Monday, October 03, 2011

Miss Garnet's Angel

At first sight, the latest book circle read - Miss Garnet’s Angel by Salley Vickers seems comparable with another book we read, Miss Pettigrew lives for a day, another story of an elderly or middle aged lady whose life we hope is going to be transformed.

It seems immediately like a feel-good book, and in fact, initially, things go rather too swimmingly for Miss Garnet. She seems to make friends so easily in Venice, one begins to wonder why she couldn’t manage it so well in the UK.
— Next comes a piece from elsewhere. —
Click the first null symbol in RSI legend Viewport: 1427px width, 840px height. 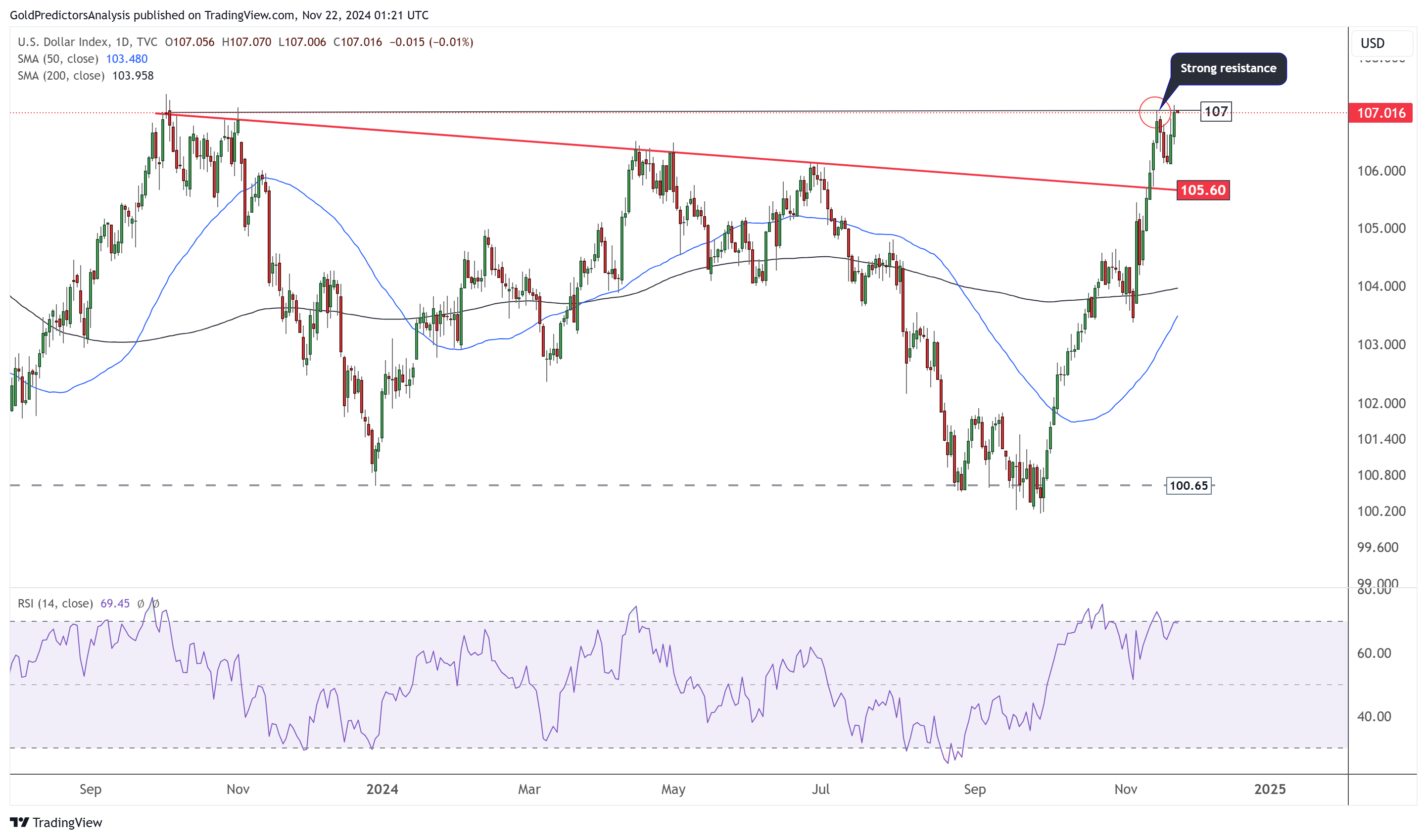pyautogui.click(x=141, y=604)
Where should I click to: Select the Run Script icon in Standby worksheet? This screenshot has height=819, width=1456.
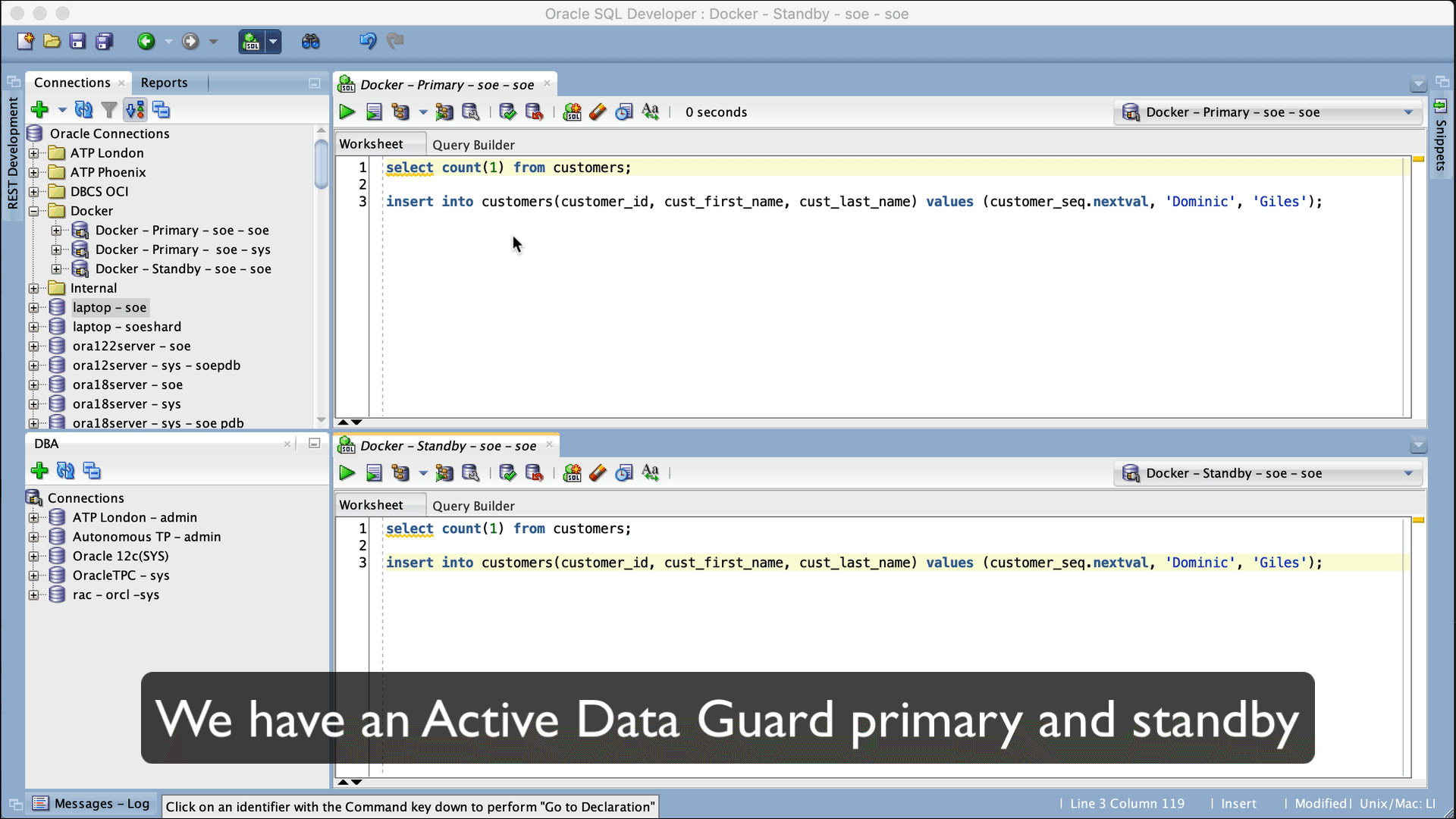[374, 472]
Perhaps this is all down to the magical qualities of Venice, which is a character in its own right in the book. Not having been there for a very long time, decades, in fact, I felt that a regular visitor would derive more enjoyment from the book that I did, for they would recognise more places, the churches, the restaurants, the bus numbers even, and so would feel they were there.

After the idyllic beginning to her trip, things begin to fall apart, and Miss Garnet experiences a number of mishaps and disappointments. She becomes interested in a guardian angel, which appears in various forms as she visits different parts of Venice.

Apart from Miss Garnet’s story, there are, in addition, two parallel stories, one, the biblical one of Tobias and the Angel and his eventual bride, Sara, and also that of Toby and Sarah. The similarity of the two sets of names rather heavily signposts the relationship between the two stories, and to add to it, there are some rather contrived episodes allowing misunderstandings to occur, which I found rather unsubtle.

Although very readable in parts, I thought that, like a recipe with too many ingredients thrown in the pot, there were too many stories, too many coincidences - too many flavours in fact, that did not always gel.